>>

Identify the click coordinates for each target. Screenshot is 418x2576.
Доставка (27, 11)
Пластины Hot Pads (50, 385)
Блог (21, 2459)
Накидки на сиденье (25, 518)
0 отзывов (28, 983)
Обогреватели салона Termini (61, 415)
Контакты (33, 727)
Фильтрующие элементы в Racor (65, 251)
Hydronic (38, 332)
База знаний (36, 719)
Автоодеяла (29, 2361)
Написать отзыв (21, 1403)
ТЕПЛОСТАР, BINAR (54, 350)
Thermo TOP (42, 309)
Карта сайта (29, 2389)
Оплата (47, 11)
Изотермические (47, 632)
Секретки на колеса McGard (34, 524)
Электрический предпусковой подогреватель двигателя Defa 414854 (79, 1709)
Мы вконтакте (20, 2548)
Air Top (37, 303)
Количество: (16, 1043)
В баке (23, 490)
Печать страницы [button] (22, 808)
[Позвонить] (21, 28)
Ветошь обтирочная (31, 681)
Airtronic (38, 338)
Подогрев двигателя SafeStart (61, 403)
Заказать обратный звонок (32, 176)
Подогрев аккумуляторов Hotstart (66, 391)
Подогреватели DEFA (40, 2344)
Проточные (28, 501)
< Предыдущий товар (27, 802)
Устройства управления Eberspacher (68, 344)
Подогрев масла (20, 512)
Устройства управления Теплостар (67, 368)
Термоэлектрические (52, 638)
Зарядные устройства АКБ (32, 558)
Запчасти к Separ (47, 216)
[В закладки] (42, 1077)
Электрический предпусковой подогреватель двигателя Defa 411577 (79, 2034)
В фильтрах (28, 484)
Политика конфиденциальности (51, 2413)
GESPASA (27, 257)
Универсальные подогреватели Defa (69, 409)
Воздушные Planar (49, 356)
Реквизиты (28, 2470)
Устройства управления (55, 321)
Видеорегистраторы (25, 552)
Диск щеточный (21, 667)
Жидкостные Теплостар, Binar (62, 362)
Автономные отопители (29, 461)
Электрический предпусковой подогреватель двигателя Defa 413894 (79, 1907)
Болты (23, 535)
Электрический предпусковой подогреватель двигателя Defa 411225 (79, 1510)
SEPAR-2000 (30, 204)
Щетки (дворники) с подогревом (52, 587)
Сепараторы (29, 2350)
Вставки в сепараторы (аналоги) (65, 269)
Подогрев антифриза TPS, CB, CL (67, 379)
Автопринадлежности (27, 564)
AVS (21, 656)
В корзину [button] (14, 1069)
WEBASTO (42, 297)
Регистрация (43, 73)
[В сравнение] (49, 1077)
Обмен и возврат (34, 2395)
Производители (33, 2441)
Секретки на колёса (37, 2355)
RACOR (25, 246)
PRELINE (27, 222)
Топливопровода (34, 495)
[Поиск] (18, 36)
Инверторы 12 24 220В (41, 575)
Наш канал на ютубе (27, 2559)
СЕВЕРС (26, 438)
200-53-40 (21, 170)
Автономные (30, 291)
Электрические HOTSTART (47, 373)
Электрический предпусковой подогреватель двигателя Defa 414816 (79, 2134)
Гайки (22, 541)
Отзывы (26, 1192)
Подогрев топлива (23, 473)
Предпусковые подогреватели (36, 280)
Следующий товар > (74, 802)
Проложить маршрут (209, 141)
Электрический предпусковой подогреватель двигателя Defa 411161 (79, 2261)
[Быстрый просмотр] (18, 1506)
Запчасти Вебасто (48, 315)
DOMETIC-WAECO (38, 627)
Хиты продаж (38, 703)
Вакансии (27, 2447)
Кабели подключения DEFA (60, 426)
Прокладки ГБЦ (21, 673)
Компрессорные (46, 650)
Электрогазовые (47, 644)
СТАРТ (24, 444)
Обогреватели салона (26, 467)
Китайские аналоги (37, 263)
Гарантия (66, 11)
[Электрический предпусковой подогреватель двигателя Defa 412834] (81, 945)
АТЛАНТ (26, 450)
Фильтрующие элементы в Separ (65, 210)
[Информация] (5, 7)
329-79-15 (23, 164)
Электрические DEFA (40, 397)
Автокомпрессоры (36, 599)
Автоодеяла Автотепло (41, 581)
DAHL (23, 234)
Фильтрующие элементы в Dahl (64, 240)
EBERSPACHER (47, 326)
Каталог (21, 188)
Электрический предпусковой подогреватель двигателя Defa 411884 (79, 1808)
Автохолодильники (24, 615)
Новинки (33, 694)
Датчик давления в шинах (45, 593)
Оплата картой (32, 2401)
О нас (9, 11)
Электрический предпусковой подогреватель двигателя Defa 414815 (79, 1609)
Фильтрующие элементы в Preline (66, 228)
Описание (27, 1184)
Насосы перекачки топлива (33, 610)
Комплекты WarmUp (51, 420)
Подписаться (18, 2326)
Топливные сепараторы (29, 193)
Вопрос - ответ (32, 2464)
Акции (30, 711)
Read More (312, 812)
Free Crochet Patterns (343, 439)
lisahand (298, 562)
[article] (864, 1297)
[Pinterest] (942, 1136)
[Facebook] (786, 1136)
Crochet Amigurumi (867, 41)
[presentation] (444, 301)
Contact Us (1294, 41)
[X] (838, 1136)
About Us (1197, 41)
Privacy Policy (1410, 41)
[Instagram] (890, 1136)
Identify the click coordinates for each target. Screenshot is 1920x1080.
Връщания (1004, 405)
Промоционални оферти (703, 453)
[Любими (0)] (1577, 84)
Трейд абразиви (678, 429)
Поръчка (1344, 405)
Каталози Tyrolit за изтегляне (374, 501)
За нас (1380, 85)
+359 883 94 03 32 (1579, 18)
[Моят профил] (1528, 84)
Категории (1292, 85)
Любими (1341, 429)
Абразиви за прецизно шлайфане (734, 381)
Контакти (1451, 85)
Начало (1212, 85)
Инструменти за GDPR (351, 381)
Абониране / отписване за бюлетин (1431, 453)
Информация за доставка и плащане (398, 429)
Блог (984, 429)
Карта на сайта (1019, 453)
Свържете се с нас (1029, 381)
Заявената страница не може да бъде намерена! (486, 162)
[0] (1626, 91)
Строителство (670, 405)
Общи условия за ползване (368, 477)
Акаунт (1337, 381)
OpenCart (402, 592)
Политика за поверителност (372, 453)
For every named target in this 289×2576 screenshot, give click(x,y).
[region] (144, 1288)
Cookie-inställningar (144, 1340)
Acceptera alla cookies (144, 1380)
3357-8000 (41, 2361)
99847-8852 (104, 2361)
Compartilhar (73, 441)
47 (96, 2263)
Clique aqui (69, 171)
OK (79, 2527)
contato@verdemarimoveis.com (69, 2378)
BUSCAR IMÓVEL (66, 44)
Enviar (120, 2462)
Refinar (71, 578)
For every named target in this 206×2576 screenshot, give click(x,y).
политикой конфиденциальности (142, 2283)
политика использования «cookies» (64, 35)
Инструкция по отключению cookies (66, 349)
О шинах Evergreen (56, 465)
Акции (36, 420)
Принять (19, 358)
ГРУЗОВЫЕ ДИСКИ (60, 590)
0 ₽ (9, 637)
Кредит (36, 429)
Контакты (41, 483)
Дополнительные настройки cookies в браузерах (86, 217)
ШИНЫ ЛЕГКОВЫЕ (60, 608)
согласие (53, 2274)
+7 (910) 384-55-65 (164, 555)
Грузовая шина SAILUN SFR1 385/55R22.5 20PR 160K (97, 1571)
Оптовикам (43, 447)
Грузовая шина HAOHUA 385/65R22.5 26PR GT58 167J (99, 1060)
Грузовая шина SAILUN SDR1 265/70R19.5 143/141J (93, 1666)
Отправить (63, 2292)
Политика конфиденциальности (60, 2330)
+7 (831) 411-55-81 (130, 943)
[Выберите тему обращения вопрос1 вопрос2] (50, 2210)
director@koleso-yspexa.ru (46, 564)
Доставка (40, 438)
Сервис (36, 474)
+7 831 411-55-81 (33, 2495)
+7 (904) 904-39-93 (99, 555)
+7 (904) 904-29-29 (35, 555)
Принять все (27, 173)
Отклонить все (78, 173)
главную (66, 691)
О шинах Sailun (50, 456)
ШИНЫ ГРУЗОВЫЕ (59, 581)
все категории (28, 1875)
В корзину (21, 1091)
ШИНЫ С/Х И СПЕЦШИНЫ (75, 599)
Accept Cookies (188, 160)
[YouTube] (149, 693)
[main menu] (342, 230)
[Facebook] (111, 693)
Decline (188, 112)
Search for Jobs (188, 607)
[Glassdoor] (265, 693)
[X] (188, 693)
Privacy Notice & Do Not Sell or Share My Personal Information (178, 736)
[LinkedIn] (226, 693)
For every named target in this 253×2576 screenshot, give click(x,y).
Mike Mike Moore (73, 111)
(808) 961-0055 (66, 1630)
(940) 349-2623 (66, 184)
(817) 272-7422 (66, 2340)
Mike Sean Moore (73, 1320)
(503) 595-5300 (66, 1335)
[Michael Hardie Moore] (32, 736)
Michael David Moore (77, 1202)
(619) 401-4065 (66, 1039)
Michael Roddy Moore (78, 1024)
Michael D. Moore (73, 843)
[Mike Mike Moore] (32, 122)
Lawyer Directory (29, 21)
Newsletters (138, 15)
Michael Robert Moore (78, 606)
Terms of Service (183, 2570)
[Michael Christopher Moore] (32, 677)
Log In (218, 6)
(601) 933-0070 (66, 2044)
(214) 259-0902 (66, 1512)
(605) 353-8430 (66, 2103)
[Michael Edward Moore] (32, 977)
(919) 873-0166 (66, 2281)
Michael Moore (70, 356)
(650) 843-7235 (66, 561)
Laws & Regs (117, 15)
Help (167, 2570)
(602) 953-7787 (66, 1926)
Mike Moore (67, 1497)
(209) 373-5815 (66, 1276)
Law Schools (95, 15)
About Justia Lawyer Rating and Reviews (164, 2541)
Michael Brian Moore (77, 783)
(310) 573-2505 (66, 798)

<<

For this exercise, reproduce exactly each line from the one containing "Mike Mike Moore (73, 111)" through the last line of the data, and no others.

» WRITTEN ANSWER:
Mike Mike Moore (73, 111)
(808) 961-0055 (66, 1630)
(940) 349-2623 (66, 184)
(817) 272-7422 (66, 2340)
Mike Sean Moore (73, 1320)
(503) 595-5300 (66, 1335)
[Michael Hardie Moore] (32, 736)
Michael David Moore (77, 1202)
(619) 401-4065 (66, 1039)
Michael Roddy Moore (78, 1024)
Michael D. Moore (73, 843)
[Mike Mike Moore] (32, 122)
Lawyer Directory (29, 21)
Newsletters (138, 15)
Michael Robert Moore (78, 606)
Terms of Service (183, 2570)
[Michael Christopher Moore] (32, 677)
Log In (218, 6)
(601) 933-0070 (66, 2044)
(214) 259-0902 (66, 1512)
(605) 353-8430 (66, 2103)
[Michael Edward Moore] (32, 977)
(919) 873-0166 (66, 2281)
Michael Moore (70, 356)
(650) 843-7235 (66, 561)
Laws & Regs (117, 15)
Help (167, 2570)
(602) 953-7787 (66, 1926)
Mike Moore (67, 1497)
(209) 373-5815 (66, 1276)
Law Schools (95, 15)
About Justia Lawyer Rating and Reviews (164, 2541)
Michael Brian Moore (77, 783)
(310) 573-2505 (66, 798)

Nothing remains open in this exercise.